No, caño, del otro me deshago antes de hacer la extensión. Está en la foto simplemente para que se vea la diferencia.

----------


## Sr.Mago

aps... ahi si que si...

----------


## LuisJOlmedo

Parece salida de una lavadora!

----------


## Mago Lawrence

Este hilo me ha recordado que el otro dia encontre una carta mordida y baboseada por el perro de mi hermana, ¿seriviria para algo similar?

----------


## b12jose

Pues la verdad, yo tengo algunas barajas que uso como colección, pero que las tengo destinadas para algunos juegos en concreto:

Por ejemplo, las Guardians, las uso para una presentación de la máquina del tiempo (vi hacer el juego a Giobbi), aunque no se si es suyo ... sólo que aprovechando el grafismo del As de picas digo que es el guardian del tiempo y cambio la presentación.

Lo mismo me ocurre con las vintage, sólo que en este caso las uso como complemento al juego "El reloj de mi abuelo" también de Giobbi ...

Supongo que todo es cuestión de pensar un poquito y usar la imaginación para poder usarlas en beneficio de la presentación ...

Saludos

----------


## Iban

> Este hilo me ha recordado que el otro dia encontre una carta mordida y baboseada por el perro de mi hermana, ¿seriviria para algo similar?

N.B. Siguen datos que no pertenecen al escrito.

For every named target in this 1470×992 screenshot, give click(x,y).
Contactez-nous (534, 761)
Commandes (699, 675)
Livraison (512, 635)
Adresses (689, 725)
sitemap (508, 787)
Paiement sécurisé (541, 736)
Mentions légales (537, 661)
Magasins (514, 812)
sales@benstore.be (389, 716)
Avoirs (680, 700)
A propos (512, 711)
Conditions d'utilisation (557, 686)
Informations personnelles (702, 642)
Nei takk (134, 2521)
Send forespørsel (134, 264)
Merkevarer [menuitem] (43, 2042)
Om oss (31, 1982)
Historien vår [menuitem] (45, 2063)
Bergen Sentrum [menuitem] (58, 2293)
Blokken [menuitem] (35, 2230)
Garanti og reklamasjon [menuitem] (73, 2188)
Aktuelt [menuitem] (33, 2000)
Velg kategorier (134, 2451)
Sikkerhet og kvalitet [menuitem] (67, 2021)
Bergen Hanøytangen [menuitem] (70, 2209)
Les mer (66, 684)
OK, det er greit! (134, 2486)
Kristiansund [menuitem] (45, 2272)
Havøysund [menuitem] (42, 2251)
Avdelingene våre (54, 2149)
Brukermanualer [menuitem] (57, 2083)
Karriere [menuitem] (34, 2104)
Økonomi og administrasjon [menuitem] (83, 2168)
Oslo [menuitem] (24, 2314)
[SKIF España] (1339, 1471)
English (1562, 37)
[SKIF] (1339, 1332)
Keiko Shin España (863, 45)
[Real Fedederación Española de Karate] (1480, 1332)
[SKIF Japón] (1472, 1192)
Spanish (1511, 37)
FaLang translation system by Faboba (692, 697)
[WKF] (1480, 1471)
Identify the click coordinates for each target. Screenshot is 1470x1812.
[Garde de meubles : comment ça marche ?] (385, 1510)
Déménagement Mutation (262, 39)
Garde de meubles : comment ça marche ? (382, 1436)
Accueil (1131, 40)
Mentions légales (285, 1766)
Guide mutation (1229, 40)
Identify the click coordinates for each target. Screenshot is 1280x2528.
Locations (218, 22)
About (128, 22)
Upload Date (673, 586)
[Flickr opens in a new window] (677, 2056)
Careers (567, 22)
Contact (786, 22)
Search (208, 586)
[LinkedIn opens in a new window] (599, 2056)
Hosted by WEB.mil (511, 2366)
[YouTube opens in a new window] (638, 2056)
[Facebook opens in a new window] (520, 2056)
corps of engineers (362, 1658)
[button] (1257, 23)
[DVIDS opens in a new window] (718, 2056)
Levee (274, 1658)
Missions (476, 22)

Pues prueba a ver. Pero ten cuidado no sea que te digan: "oye, oye, que yo no le he hecho nada a esa carta. Que seguro que ha sido el perro de tu hermana".

----------


## chiripicajoso

> Pues prueba a ver. Pero ten cuidado no sea que te digan: "oye, oye, que yo no le he hecho nada a esa carta. Que seguro que ha sido el perro de tu hermana".


jajajajajjaaj seguramente te digan eso... jajajaja me matas iban jajaja
P.D: iban te dejo un privado.

----------


## Juantan

El perro de tu hermana o la perra de tu hermana (macho o hembra  :Smile1: )?? xD Pues yo cartas "raritas" no tengo, pero si me da pena usar las normales, más aun las especiales!

----------


## Northen

Pues la verdad ahora que he descubierto la asimetria y con la idea de que los magos cuidamos la cartas, me ha gustado  :Smile1:  pensaré si usar la baraja o no

----------


## mago carlos

O estas cartas aunque funcionan i gual yo no dejaria que alguien las tocara con las manos sucias, ni que las doblen o firmen, para mi son de coleccion.

----------


## magobernal

> Pues la verdad ahora que he descubierto la asimetria y con la idea de que los magos cuidamos la cartas, me ha gustado  pensaré si usar la baraja o no


yo tengo una pequeña coleccion de barajas y te aconsejo no usarlas (a no ser que te compres otas aparte que no sean para la coleccion)
pero bueno, yo me he planteado varias veces usarlas para el juego ¨cenizas reveladoras¨, poniendo una presentacion tipo ¨yo antes hacia este juego con mi abuelo hasta que murió, esta era su baraja y estas son sus cenizas¨

----------


## Mago Lawrence

magobernal no tiene porque comprarse otras para coleccion, que a ti te gusten para colleccionar y no quieras hacer juegos no significa que el tenga que hacer lo mismo

----------


## Ming

Pues sinceramente yo todavía me pregunto para que sirve tener barajas de colección...
Es una duda, nada más a ver si alguien me sabe responder...

----------


## magobernal

> Pues sinceramente yo todavía me pregunto para que sirve tener barajas de colección...
> Es una duda, nada más a ver si alguien me sabe responder...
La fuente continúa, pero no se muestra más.